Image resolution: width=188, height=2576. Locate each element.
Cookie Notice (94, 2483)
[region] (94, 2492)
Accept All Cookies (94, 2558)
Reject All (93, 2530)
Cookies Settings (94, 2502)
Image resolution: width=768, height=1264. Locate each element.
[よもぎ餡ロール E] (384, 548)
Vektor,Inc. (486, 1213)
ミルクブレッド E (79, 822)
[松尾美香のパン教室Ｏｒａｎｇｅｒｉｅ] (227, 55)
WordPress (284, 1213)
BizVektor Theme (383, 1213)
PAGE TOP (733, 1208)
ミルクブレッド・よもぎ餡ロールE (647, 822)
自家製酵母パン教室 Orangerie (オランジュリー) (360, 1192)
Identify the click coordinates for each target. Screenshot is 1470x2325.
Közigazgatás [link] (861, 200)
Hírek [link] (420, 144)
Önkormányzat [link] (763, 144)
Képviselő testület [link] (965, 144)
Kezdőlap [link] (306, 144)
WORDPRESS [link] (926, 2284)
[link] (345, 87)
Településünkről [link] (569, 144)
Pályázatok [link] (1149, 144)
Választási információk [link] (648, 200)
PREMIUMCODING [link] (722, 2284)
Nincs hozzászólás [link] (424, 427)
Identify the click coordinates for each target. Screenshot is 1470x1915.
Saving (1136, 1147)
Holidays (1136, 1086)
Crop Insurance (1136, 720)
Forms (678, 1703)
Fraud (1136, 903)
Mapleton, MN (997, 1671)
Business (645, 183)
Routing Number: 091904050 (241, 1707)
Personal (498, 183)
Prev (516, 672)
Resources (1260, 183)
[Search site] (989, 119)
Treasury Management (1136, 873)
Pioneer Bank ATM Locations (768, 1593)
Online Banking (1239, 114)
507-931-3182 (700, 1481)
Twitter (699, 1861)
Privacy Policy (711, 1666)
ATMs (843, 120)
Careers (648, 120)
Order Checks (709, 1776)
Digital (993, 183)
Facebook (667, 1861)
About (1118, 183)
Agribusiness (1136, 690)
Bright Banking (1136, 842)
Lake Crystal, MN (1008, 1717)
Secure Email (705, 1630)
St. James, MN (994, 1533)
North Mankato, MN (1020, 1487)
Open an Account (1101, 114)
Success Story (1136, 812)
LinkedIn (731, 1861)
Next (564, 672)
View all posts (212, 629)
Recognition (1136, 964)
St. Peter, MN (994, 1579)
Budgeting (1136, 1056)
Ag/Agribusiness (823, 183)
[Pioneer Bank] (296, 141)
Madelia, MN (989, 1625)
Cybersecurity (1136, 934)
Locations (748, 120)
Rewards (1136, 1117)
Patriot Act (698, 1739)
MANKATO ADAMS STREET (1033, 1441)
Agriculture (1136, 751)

══════

Problem to work on
Give the lines exactly as they stand, from the line with "Digital (993, 183)" through the end of the material.

Answer area
Digital (993, 183)
Facebook (667, 1861)
About (1118, 183)
Agribusiness (1136, 690)
Bright Banking (1136, 842)
Lake Crystal, MN (1008, 1717)
Secure Email (705, 1630)
St. James, MN (994, 1533)
North Mankato, MN (1020, 1487)
Open an Account (1101, 114)
Success Story (1136, 812)
LinkedIn (731, 1861)
Next (564, 672)
View all posts (212, 629)
Recognition (1136, 964)
St. Peter, MN (994, 1579)
Budgeting (1136, 1056)
Ag/Agribusiness (823, 183)
[Pioneer Bank] (296, 141)
Madelia, MN (989, 1625)
Cybersecurity (1136, 934)
Locations (748, 120)
Rewards (1136, 1117)
Patriot Act (698, 1739)
MANKATO ADAMS STREET (1033, 1441)
Agriculture (1136, 751)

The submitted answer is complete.